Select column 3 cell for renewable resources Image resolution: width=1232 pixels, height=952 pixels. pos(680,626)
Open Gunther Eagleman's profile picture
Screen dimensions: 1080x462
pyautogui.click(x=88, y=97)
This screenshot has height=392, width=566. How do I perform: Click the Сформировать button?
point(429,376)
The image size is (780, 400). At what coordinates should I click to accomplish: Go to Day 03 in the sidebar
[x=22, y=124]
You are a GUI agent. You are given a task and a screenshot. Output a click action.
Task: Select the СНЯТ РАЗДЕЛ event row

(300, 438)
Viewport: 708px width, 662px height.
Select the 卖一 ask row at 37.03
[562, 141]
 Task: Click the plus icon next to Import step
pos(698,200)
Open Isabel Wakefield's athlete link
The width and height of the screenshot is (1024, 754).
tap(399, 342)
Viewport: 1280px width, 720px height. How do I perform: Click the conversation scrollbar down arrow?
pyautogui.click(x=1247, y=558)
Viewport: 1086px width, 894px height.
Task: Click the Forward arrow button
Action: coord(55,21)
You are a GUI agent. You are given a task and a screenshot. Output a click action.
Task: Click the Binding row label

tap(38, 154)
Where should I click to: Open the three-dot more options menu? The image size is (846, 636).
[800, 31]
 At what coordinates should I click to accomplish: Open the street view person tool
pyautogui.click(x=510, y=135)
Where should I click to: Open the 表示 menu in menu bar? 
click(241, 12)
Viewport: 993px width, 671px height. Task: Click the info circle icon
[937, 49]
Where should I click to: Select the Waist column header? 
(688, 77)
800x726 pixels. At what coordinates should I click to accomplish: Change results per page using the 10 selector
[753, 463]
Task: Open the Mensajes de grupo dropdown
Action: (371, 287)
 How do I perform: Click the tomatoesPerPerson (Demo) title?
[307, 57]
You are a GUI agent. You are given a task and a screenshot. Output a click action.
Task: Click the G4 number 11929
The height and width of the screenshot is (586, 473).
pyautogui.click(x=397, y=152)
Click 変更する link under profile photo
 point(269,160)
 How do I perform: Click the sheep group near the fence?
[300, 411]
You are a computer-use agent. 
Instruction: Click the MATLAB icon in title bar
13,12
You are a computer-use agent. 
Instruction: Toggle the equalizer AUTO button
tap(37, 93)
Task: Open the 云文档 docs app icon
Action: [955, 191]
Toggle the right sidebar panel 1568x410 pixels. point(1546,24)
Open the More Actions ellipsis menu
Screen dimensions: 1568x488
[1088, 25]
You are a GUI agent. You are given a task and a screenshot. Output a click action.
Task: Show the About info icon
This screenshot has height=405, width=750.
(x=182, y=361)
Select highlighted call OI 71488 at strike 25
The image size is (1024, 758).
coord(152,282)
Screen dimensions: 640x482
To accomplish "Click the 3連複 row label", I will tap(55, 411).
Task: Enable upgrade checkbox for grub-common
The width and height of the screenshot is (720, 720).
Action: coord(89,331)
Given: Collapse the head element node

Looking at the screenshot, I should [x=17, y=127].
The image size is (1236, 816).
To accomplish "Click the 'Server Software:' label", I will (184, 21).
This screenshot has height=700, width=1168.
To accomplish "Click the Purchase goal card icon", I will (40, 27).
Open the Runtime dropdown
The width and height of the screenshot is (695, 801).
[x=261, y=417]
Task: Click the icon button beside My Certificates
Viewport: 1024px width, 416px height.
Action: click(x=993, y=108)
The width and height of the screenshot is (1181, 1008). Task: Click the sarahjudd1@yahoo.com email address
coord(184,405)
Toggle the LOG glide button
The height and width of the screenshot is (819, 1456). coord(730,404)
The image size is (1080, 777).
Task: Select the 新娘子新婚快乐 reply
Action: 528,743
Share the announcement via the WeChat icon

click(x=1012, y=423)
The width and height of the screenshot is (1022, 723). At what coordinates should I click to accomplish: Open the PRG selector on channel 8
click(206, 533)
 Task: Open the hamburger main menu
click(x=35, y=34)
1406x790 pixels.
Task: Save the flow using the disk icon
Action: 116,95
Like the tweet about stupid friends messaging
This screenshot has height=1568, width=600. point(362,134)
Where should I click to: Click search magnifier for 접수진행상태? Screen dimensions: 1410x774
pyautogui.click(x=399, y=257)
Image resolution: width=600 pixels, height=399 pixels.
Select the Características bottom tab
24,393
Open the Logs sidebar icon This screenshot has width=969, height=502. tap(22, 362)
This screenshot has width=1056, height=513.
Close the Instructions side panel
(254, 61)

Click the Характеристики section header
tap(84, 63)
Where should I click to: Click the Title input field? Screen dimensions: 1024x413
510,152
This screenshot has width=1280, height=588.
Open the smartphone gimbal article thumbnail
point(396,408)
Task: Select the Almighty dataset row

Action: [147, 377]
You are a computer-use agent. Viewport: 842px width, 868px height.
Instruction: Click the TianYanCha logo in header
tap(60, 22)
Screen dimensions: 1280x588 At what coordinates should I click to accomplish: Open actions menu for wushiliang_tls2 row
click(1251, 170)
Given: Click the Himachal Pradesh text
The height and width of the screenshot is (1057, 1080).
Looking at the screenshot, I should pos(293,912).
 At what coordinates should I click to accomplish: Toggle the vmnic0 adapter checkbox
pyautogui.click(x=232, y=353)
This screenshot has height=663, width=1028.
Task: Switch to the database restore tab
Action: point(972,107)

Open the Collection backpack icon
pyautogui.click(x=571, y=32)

### YOUR INSTRUCTIONS
Copy each line above holding "will".

### COMPLETED TASK
To accomplish "Click the 3連複 row label", I will tap(55, 411).
To accomplish "Click the 'Server Software:' label", I will (184, 21).
To accomplish "Click the Purchase goal card icon", I will (40, 27).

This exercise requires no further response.